In 1967 it was made into a movie by Hammer Films under the same title (but retitled Five Million Years to Earth by its US distributor), directed by Roy Ward Baker and starring Andrew Kier as Quatermass. The film is considered inferior by fans and critics for the simple fact that it attempts to shorten an incredibly detailed 6 episode televison plot into an hour and a half, although the abridgement was carried out by Kneale himself.
Professor Quatermass returned for the last time in 1978 in Quatermass.
Warning: Spoilers follow
A human skull is discovered while building works are taking place at the (fictitious) 'Hob End' tube station. It is found to be many thousands of years old and it has an unusually large brain area. Later, something that looks like a missile is unearthed. Military experts believe that it is a leftover from the war, some experimental Nazi V-weapon. As they continue to dig, the sheer size of the object, and its evidence of far advanced technology (the exterior shell is so hard that diamond drills make no impression) rules this out. Furthermore, pentagrams are painted on its sides. Professor Bernard Quatermass is called in to investigate; he is an expert on matters of unusual scientific background. (In fact he has just helped a friend invent a helmet device that, when worn, records mental imagery so they it can be viewed by others.)
While investigation of the ship is going on, one of the workers on the dig reports seeing ghostly figures walking through walls at a local hotel. A medical professional examines him but finds nothing wrong with him. Meanwhile Quatermass researches the history of the town to reveal reports of witchcraft and paranormal activity dating back thousands of years, including sightings of ghosts walking through walls and of poltergeist happenings (objects moving on their own.): this had been responsible for the bad reputation of the area and its name of 'Hob End' ('hob' = the Devil)
Finally the ship is opened and inside are found the remains of insect-like aliens resembling a kind of humanoid praying mantis with stubby antennae on their heads resembling horns. Other remains are found: skeletons of near-human beings with the unusually large brain areas in the skull.

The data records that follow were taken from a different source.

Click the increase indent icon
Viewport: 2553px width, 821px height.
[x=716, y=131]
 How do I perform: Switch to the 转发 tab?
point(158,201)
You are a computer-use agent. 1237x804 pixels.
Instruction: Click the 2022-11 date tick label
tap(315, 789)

Things get upsetting when some of the military personnel that get close to the craft begin to react oddly; they start to scream hysterically and walk around in strange patterns. Some report seeing ghosts walking through the walls of the ship. Further, a woman goes on board the vessel and witnesses a worker knocked unconcious by his own drill, which is floating erratically in the air around him.
Quatermass begins to suspect that somehow a psychic projection of these beings has remained behind on the ship and is being seen by certain people who come in contact with it. However, since they don't remember what they are seeing, Quatermass has a plan. They will use his brain-image capturing device on someone and send them into the ship. They do so, and the man emerges screaming hysterically and walking awkwardly, as others have.

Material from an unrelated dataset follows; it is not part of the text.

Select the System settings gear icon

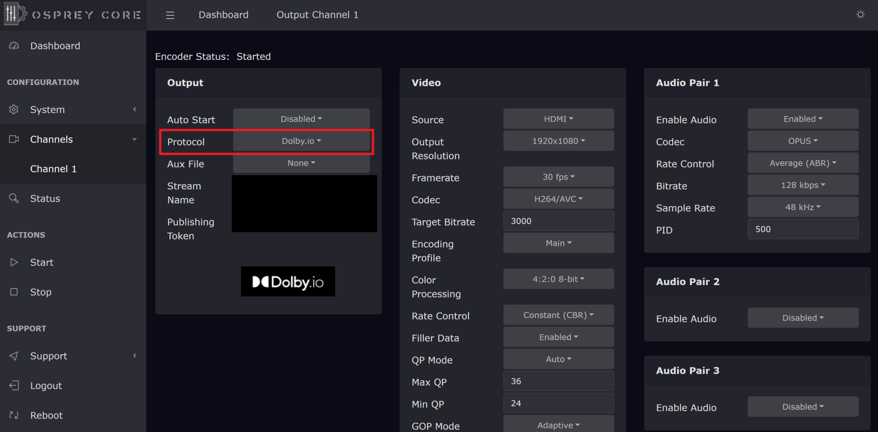14,109
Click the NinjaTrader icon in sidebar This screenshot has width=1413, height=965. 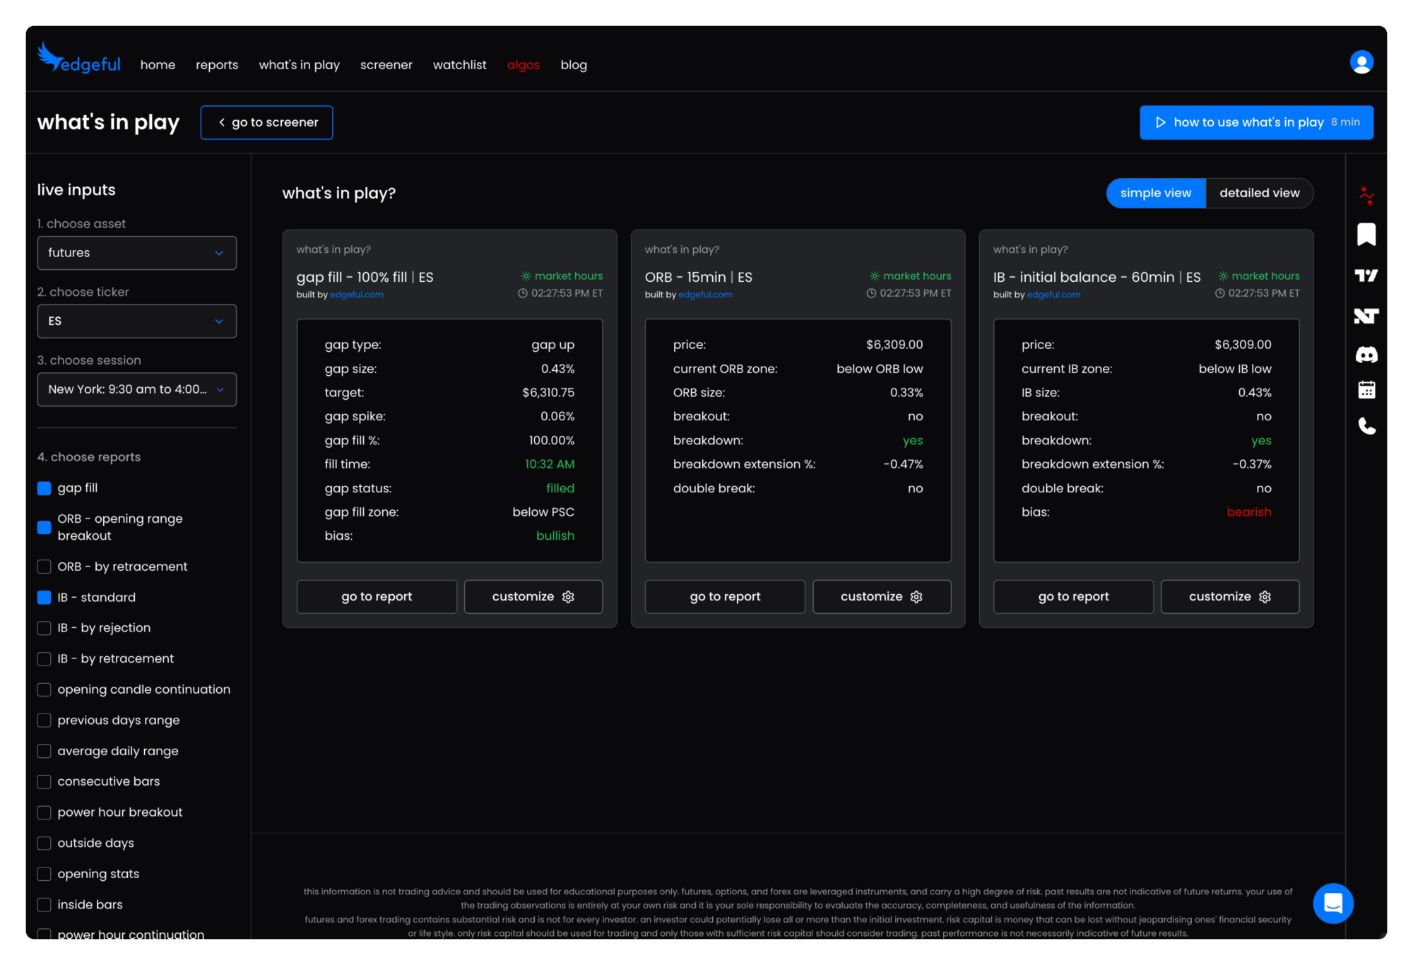[x=1366, y=316]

When they review the tape a shocking revelation surfaces. This alien race had a kind of group intelligence, and something they called "The Wild Hunt." Every year members of their society who had developed more impressive abilities (essentially the "fittest") would literally hunt down and destroy the misfit and deviant amongst them. What people are seeing when they come in contact with the ship is a remembrance through the eyes of one of these aliens as he hunts down and blows up the heads of his own people.
Quatermass begins to have a working theory on what is going on. He believes that in its most primitive phase mankind was visited by this race. Some humans were taken away and genetically altered to have special abilities like telepathy, telekinesis and such. They were then brought back to Earth - the buried artifact was one of the return ships that had crashed. The idea was that, with their home world dying, the aliens had tried to make over our ancestors to have minds and abilities like theirs, created in their own mental image, but with a bodily form adapted to earth.

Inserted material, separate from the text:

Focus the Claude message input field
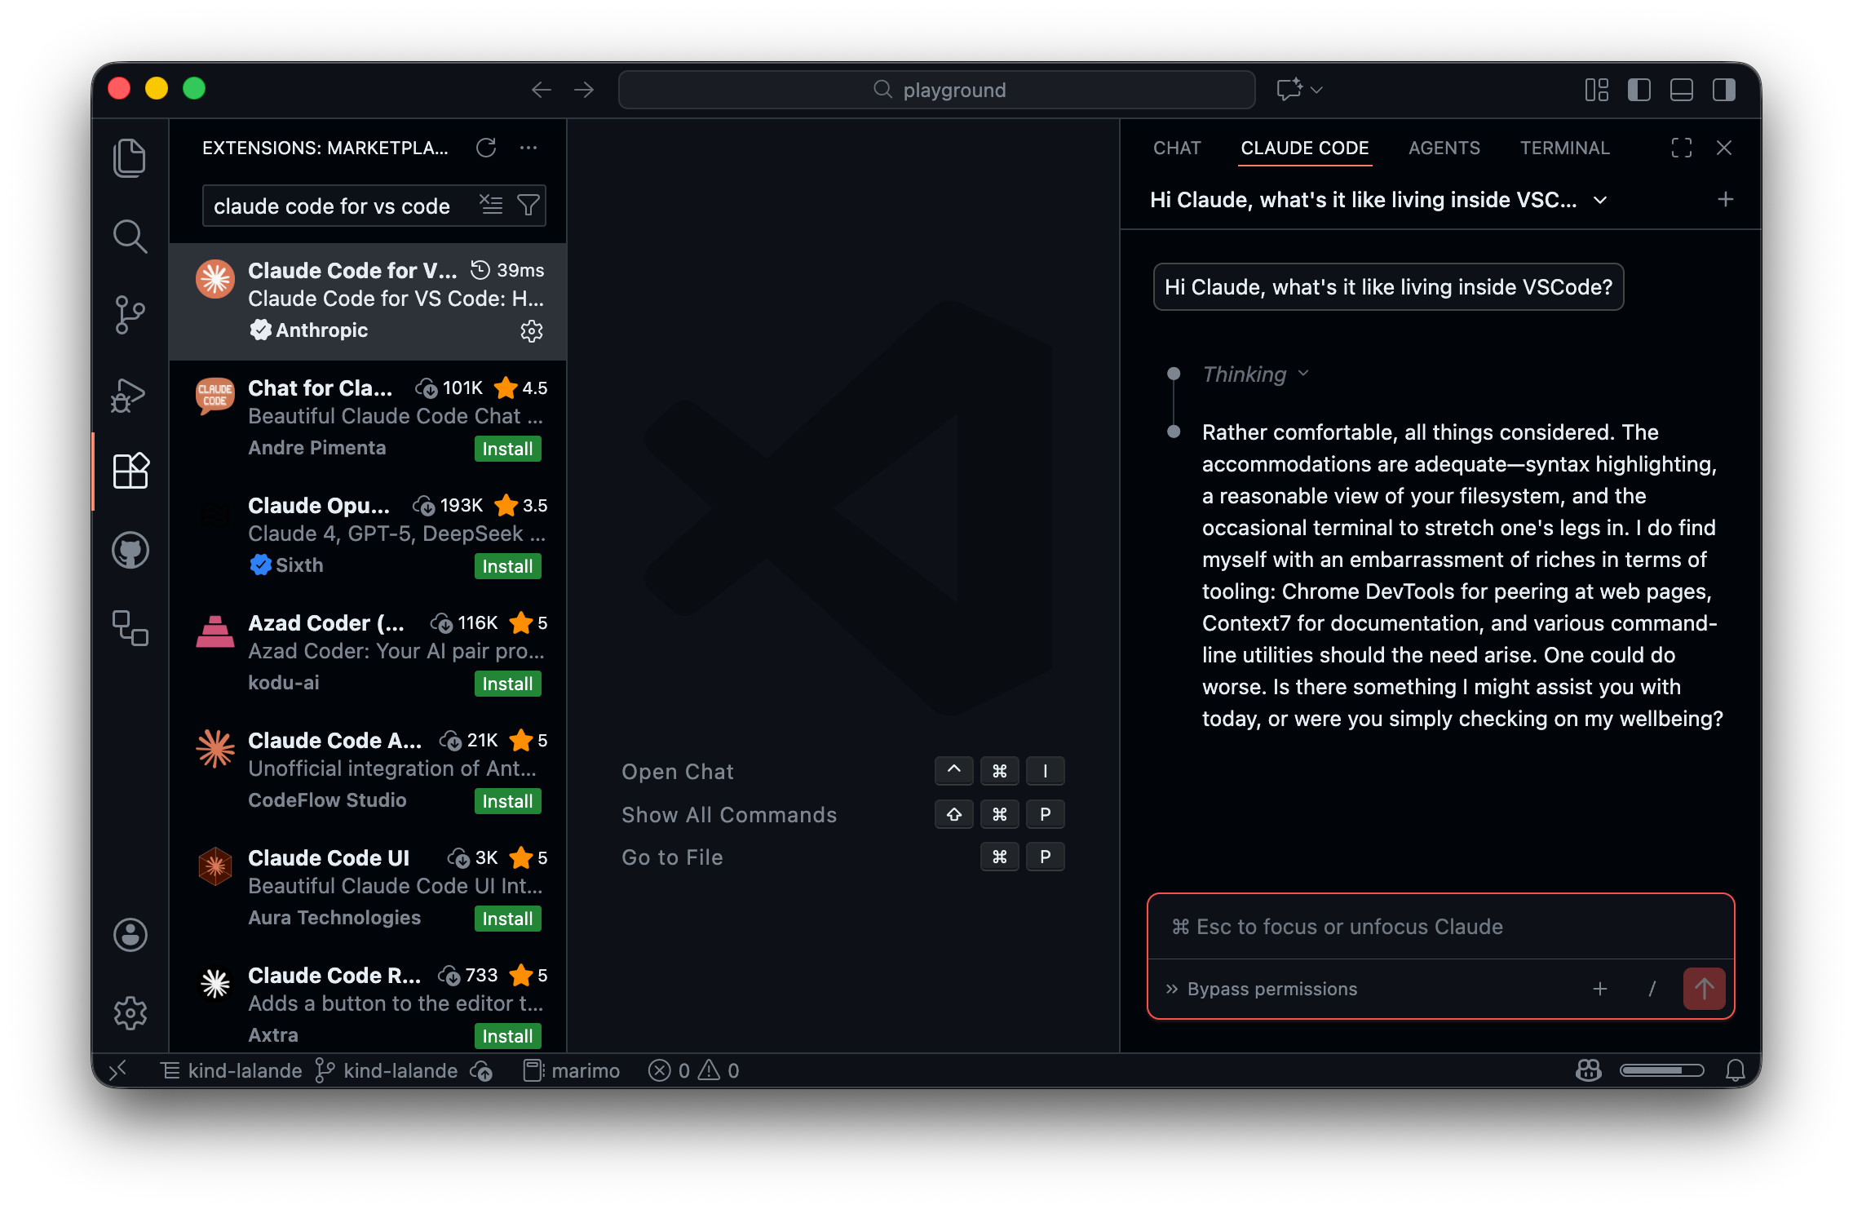 (1440, 927)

However, the plan was a partial failure: the aliens died out before completing their work, and as the human race bred and furtehr evolved, only about half of it maintained these abilities, and they only surfaced sporadically. For centuries, the buried ship itself had been occasionally triggering these dormant abilities. This would explain the reports of poltergeists (people were unknowingly using their own telekinesis to move objects around them.) It would also explain a history of witchcraft and why people attributed it to a being they identified as the devil; the pentagram would have been the symbol for this alien race.
However, as Quatermass realises, it becomes clear that if these implanted psychic powers survive in the human race, there could also still be ingrained in us a compulsion to enact this "wild hunt." Quatermass is concerned that the ship will trigger that inclination and that we will begin to slaughter our own people. The powers over him ignore his warnings: the media coverage arrives, and the power cables that string into the excavation fully activates the ship for the first time, which starts drawing upon this convenient anergy source, and awakening the ancient racial programming.
Those people of London in whom the alien admixture remains strong fall under the ship's influence; they merge into a group mind and begin a telekinetic mass murder of those without the alien genes, an "ethnic cleansing" of the (to the alien race mind) impure and weak. The alien ship melts and a holographic image of a Martian "devil" floats in the sky above London. Quatermass himself almost succumbs to the mass psychosis, but eventually comes to his senses and realises that the floating image is the source of the psychosis and psi powers. Only by shorting out the power can the madness be stopped; drawing on legends of demons and their aversion to iron, a building crane is swivelled into the image, shorting out its energies and restoring its victims to shocked and dazed normality.